A top Chinese provincial official reportedly linked to former senior party leader Zhou Yongkang has been expelled from the Communist Party, the organisation's internal investigating authority said.
Li Chuncheng was described as "morally degenerate" in a statement released by the ruling party's Central Commission for Discipline Inspection (CCDI) late Tuesday, which also said he was expelled from his "official position".
Such moves are normally a precursor to a criminal inquiry and China's public prosecutor, the Supreme People's Procuratorate, said Wednesday on its website that it had opened an investigation into Li.
The developments appear to signal a further tightening of the noose around Zhou, who as a former member of the elite Politburo Standing Committee was one of China's most powerful politicians of the past decade.
China's Communist chief Xi Jinping has been reported in various media to have given the go-ahead for a corruption investigation into Zhou, who headed the country's internal security apparatus until his retirement in 2012.
Li was promoted to mayor of the Sichuan capital Chengdu when Zhou was party chief of the province from 1999 to 2002.
State media reported in 2012 that Li had been dismissed as Sichuan's deputy party secretary for "serious violations of discipline".
His subsequent removal from government signifies that he no longer continues to receive a salary or benefits that officials enjoy.
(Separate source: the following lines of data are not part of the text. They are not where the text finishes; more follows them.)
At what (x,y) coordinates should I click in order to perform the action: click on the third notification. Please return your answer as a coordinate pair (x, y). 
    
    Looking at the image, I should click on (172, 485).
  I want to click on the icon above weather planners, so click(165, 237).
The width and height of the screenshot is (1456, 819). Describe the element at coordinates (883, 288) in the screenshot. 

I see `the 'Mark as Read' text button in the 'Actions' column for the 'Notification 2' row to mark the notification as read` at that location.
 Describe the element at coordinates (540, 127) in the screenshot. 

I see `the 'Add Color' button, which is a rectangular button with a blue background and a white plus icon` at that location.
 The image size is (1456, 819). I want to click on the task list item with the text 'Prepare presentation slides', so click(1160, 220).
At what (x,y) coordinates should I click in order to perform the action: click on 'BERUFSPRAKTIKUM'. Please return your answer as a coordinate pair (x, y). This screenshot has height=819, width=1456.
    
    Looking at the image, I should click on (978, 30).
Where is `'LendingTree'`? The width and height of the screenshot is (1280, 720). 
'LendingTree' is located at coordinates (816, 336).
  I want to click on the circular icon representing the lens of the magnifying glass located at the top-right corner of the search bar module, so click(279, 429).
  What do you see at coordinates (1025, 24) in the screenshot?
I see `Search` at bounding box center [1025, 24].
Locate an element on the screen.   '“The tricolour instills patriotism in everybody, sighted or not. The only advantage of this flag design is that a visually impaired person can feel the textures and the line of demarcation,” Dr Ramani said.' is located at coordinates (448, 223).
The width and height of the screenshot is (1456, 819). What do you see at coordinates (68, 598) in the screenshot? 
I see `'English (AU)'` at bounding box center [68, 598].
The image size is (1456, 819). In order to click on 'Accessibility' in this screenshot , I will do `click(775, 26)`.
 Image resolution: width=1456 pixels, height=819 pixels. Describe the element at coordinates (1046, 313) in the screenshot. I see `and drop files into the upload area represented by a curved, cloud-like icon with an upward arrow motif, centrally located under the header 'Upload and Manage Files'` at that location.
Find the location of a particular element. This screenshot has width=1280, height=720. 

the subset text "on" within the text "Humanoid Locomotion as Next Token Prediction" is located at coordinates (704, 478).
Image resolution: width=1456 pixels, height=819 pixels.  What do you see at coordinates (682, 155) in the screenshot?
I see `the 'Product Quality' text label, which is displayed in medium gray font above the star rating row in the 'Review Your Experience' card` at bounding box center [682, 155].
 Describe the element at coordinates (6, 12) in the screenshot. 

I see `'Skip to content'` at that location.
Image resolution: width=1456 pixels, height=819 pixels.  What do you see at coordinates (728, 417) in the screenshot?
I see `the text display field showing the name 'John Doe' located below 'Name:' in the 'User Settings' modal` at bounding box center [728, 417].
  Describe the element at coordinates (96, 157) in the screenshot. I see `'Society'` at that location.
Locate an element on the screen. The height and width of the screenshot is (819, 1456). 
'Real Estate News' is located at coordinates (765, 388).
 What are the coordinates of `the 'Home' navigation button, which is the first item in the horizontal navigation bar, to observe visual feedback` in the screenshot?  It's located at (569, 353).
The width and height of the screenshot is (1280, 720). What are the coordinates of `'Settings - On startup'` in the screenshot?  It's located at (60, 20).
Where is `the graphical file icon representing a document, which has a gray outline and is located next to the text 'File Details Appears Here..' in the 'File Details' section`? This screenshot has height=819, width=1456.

The CCDI statement said Li had abused his power, took a huge amount of bribes and used his position to help his brother's business prosper.
It also said he had carried out "superstitious activities", without giving details.
Communist Party authorities have been waging a much-publicised anti-graft campaign since Xi ascended to the leadership 18 months ago.
But critics say no systemic reforms have been introduced to increase transparency to help battle endemic corruption.